Взгляд Егора на мир и его способы самовыражения (ему было меньше года, когда Синявского арестовали) для отца источник умиления и радости, той неожиданности, которую Синявский находит в замечаниях и наблюдениях лагерников и которая выводит его из привычной колеи мышления. См., например [Терц 1992, 1: 649; Синявский 2004, 2: 72, 459].
128
В каждом случае, когда речь идет о Егоре, очень познавательно (и увлекательно) читать рассуждения Синявского о его воспитании, которые говорят столько же о взглядах Синявского на искусство, сколько и обо всем остальном, но прежде всего о том, что весело и стимулирует воображение. Например, он отвергает шашки как «скучнейшую игру» (слишком рациональны, слишком интеллектуальны?), предлагая взамен «блошки», более веселые и яркие.

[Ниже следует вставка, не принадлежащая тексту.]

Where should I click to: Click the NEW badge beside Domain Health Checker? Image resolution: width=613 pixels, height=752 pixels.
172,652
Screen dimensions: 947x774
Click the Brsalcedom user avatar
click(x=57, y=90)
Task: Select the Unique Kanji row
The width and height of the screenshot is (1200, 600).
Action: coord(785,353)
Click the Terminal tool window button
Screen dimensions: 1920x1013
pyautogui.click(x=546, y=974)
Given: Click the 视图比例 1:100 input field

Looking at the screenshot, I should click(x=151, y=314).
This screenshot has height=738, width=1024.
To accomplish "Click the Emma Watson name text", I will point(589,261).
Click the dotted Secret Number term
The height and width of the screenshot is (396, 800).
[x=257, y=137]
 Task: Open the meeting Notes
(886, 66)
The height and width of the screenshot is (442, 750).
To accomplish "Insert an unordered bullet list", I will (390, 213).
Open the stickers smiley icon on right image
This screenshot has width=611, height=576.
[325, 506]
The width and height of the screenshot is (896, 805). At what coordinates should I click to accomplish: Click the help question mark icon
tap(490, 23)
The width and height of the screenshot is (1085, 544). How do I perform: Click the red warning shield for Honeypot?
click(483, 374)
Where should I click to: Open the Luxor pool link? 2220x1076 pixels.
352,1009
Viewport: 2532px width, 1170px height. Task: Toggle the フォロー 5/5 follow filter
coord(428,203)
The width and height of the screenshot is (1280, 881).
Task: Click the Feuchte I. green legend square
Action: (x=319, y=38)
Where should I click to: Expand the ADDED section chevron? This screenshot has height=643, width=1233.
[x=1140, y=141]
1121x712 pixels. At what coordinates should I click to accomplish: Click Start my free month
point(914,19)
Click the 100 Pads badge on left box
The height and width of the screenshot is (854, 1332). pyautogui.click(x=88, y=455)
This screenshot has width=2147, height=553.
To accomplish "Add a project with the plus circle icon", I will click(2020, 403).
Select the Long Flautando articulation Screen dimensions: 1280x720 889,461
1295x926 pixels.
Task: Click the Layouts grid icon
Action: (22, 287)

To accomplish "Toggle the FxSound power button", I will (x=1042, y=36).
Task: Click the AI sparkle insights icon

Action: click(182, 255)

Или «игры типа лото – но с увлекательным маршрутом, вроде мухи, которая вдруг попадает в варенье и пропускает уйму ходов. <…> А шашки – что-то слишком сухо» [Синявский 2004, 3: 335, 345].
129
Будучи в лагерях и продумывая книги о Пушкине и Гоголе, Синявский собирал материалы для статьи под названием «Земля и небо в искусстве Древней Руси», которую начал еще до заключения, вдохновленный в основном поездками по Русскому Северу. Статья так и не была закончена, но материалы вошли в книгу «Иван-дурак» [Синявский 2004, 1: 131, 138].
130
Роман Булгакова впервые появился в 1966–1967 годах, в ноябрьском и январском номерах журнала «Москва». Первое упоминание Синявского о нем встречается в письме от 3 февраля 1967 года. Меньшутины были явно рады его реакции, но он хотел «подождать, пока роман не выйдет целиком».
131
Синявский считает волшебную сказку, «вероятно, самым первым примером искусства, оторванного от реальности» [Терц 1992, 1: 487].
132
Дальше он говорит, что «ведь художнику, слава Богу, в наши дни не требуется привязывать себя к столбу и истекать кровью под чьи-то подбадривающие крики. Все это он проделывает иносказательно, сидя в кресле, в удобном кабинете, и, принося себя в жертву, не теряет надежды, что он долго еще и увлекательно поживет в этом мире, и только благодарное потомство поймет и оценит его творческие страдания как величайший акт священного самопожертвования».
133
Когда уже в эмиграции Дж. Глэд спросил, почему «религия играет столь скромную роль» в его произведениях, Синявский ответил: «А я не считаю себя религиозным автором <…> Я считаю, что религиозные взгляды – это частное, персональное дело каждого» [Glad 1993: 158]. Синявский рассуждает здесь в контексте эмигрантской литературной политики и, в большой степени, о различии во мнениях между ним самим и Солженицыным. Тем не менее это истинно и как общее утверждение о его творчестве и том, что свои религиозные воззрения он предлагает, а не навязывает читателю напрямую.
134
Здесь Синявский также демонстрирует сродство с Розановым, чьи взгляды на культуру, хотя и весьма эксцентричные (а порой даже экстремальные), отличались универсальностью и который, говоря словами Синявского, жил не в настоящем, а «в тысячелетиях» [Синявский 1982б: 98]. Те же наблюдения он делает о Мандельштаме в [Терц 1992, 1: 174–175, 647]. В. В. Набоков, рассказывая о своем детстве в досоветской России, отмечает разницу: «Русский читатель старой просвещенной России, конечно, гордился Пушкиным и Гоголем, но он также гордился Шекспиром и Данте, Бодлером и Эдгаром По, Флобером и Гомером, и в этом заключалась его сила. У меня есть личный интерес в этом вопросе; ведь если бы мои предки не были хорошими читателями, я вряд ли стоял бы сегодня перед вами, говоря на чужом языке» [Набоков 1996: 26–27].
135
«Ибо в ней живет сама идея канвы, идея связи, идея плетущейся нити, даже при утрате смысла. Поэтому сказка обладает способностью к быстрой регенерации тканей, пускай это ведет иногда к каким-то чудовищным наростам в ее тексте. Но поражает безукоризненная правильность общего рисунка, который словно запрограммирован в ее генах» [Синявский 2001: 99].
136
Более подробное разъяснение отношения между красотой и реальностью см. [Синявский 2004, 2: 72–73].